> _THE TASK_: Review the material and extract every line in which the word "user" occurs.

========================================

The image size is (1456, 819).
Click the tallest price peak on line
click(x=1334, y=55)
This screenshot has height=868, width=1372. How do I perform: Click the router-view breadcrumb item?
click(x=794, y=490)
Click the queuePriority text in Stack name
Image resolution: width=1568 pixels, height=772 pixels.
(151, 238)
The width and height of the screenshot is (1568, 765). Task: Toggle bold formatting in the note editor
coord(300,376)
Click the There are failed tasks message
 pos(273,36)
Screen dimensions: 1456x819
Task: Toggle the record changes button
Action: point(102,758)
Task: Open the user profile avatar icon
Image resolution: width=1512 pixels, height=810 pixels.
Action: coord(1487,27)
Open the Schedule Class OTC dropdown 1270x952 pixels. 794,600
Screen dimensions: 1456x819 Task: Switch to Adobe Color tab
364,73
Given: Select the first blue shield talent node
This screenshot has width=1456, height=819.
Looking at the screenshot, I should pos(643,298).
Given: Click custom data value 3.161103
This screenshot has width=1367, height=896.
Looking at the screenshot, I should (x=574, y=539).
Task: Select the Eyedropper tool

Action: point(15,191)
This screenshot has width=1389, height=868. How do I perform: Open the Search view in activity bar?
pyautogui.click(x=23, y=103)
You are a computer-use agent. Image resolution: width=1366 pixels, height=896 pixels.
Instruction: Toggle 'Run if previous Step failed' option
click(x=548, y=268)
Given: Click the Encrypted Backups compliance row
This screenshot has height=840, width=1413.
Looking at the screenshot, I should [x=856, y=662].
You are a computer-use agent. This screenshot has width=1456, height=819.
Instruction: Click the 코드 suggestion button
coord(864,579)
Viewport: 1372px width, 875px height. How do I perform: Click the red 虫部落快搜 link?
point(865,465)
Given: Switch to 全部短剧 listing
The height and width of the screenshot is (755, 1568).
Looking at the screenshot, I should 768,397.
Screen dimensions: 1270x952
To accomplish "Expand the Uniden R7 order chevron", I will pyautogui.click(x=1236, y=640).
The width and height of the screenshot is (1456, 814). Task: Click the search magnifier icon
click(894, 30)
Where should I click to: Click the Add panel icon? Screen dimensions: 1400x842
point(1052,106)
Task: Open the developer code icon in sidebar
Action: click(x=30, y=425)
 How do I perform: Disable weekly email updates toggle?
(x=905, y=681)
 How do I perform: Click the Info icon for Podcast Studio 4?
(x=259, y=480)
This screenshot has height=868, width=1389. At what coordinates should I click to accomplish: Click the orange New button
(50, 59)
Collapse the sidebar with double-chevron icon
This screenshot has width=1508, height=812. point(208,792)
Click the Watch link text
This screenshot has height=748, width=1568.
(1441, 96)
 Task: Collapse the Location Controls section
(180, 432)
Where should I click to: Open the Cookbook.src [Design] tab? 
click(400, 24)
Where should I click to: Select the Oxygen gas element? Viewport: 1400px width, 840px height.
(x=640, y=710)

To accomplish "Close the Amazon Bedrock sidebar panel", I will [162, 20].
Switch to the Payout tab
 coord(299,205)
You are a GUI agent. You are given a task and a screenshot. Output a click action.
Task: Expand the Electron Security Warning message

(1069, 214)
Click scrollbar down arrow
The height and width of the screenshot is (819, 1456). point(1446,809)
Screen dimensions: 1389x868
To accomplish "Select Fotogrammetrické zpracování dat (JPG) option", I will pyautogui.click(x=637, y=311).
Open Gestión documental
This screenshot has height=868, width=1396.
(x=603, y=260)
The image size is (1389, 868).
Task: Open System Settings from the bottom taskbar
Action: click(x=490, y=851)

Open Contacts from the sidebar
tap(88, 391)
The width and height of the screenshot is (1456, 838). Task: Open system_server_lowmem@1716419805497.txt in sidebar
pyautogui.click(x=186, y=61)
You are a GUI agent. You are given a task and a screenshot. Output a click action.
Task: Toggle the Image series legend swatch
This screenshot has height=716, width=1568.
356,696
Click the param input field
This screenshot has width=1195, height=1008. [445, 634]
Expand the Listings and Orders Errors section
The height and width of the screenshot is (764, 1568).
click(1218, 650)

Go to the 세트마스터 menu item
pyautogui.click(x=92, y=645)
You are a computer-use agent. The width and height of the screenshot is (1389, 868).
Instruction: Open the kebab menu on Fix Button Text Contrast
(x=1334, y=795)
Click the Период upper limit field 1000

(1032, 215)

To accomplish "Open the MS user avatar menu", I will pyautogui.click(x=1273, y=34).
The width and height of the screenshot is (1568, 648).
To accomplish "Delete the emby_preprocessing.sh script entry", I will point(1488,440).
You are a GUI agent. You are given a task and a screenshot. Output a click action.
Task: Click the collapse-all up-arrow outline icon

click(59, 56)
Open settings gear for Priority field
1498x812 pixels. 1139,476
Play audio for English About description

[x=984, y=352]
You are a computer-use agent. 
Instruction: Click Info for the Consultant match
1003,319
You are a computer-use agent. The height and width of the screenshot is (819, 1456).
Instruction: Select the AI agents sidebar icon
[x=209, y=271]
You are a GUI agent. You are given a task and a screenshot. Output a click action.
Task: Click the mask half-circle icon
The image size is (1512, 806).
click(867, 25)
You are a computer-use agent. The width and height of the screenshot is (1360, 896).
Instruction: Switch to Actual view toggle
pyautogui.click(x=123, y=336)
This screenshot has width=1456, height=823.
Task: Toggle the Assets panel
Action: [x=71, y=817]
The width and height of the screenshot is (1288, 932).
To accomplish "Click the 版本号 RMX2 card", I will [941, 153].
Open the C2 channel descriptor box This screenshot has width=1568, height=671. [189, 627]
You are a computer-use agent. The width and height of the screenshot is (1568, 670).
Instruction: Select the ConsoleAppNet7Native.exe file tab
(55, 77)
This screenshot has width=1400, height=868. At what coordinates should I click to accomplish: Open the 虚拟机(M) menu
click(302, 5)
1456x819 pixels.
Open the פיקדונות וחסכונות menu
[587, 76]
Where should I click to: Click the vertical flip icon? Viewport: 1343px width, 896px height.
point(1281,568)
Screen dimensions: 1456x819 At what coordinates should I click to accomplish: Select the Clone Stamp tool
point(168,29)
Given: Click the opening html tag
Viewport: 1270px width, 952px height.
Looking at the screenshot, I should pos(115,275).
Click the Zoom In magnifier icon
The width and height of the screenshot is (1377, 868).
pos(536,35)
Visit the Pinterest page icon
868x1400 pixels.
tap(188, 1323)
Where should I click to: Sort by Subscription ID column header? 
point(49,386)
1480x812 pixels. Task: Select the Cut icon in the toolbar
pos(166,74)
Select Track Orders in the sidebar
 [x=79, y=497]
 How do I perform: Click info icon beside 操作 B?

========================================

> _TASK SOLUTION_:
Task: Open the user profile avatar icon
To accomplish "Open the MS user avatar menu", I will pyautogui.click(x=1273, y=34).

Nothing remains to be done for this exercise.